Georg Trakl 1887 - 1914
Georg Trakl wurde am 3. Februar 1887 als Sohn des
Eisenhändlers Tobias Trakl und dessen Frau Maria Catharina Trakl
geboren. Als fünftes von sieben Kindern verbrachte er seine Jugend im
österreichischen Salzburg und wurde dabei von der Hauslehrerin Marie
Boring aufgezogen, die als Mutterersatz für die drogensüchtige Maria
Catharina die sieben Kinder erzog. Durch die französische Gouvernante
kommt Georg Trakl erstmals mit französischer Literatur in Kontakt, die
sein Gesamtwerk durch diverse Einflüsse von Arthur Rimbaud und Charles
Baudelaire noch prägen sollte.
Eine Sonderstellung unter den Geschwistern nimmt
seine Schwester Margarethe (kurz: Grethe) ein, mit der er in einer
inzestuösen Beziehung stand. Trakl sah in ihr das weibliche Pendant zu
sich selbst.
Zwischen 1897 und 1905 besuchte er das Stadtgymnasium
in Salzburg, das er aufgrund mangelnder Leistung ohne Abschluss verließ,
um daraufhin eine dreijährige Ausbildung zum Apotheker zu beginnen.

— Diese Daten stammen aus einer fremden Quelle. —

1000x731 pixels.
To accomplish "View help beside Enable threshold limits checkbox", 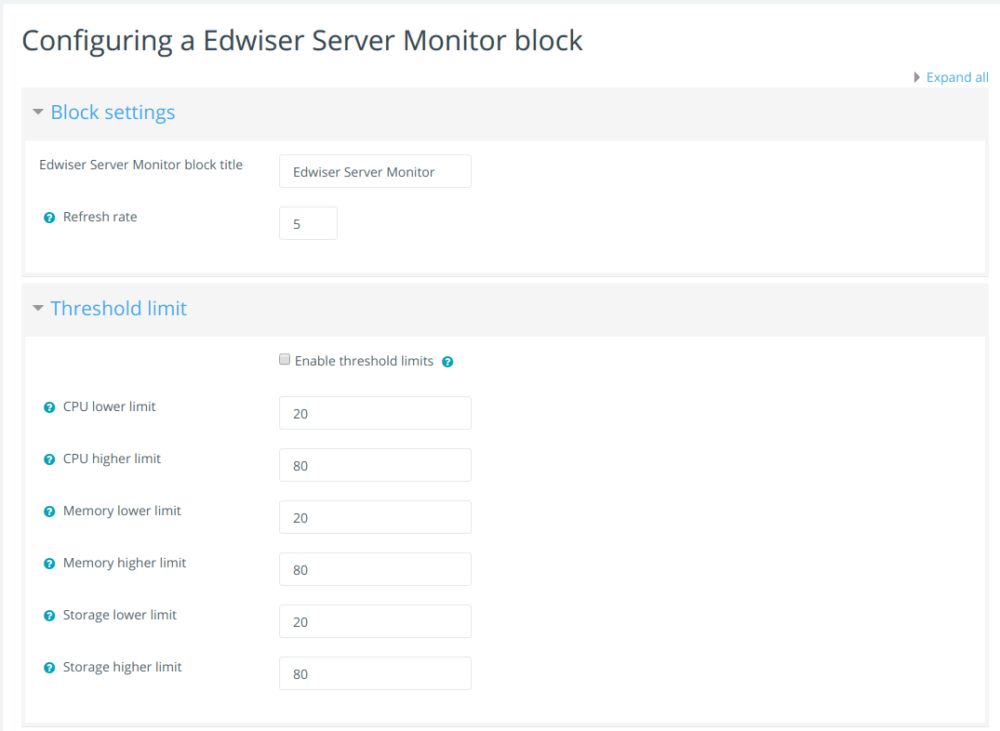I will (x=447, y=361).
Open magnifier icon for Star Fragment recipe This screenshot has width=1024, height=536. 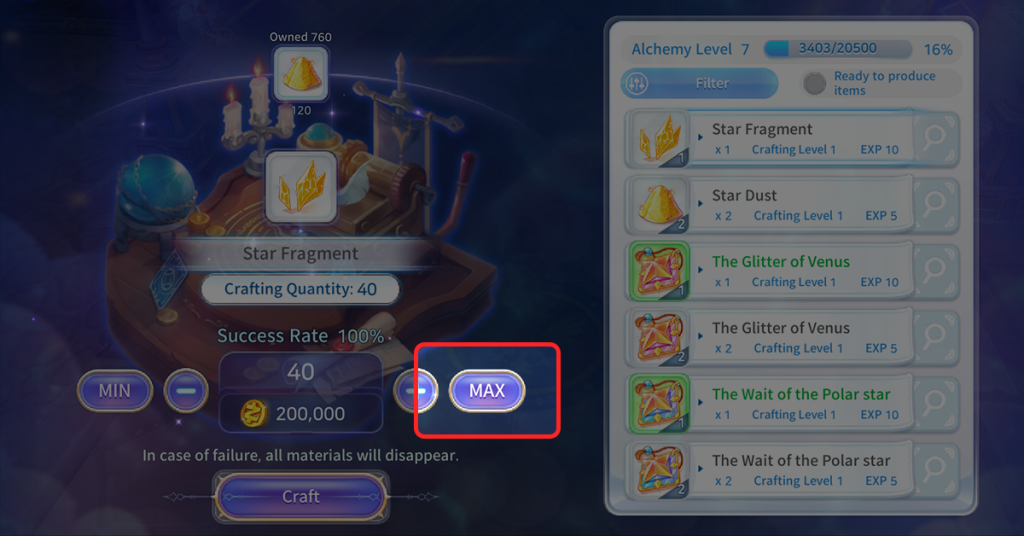point(935,138)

Während seiner Lehre gelangte er problemlos an Rauschmittel, mit denen
er schon während seiner erfolglosen Schulzeit experimentierte.
Als 1906 seine beiden Theaterstücke "Totentag"
und "Fata Morgana" ohne Erfolg im Salzburger Stadttheater aufgeführt
wurden, vernichtete er sämtliche Manuskripte zu seinen Dramen und fiel
ebenso dichterisch in eine 1-2 jährige Schaffenspause.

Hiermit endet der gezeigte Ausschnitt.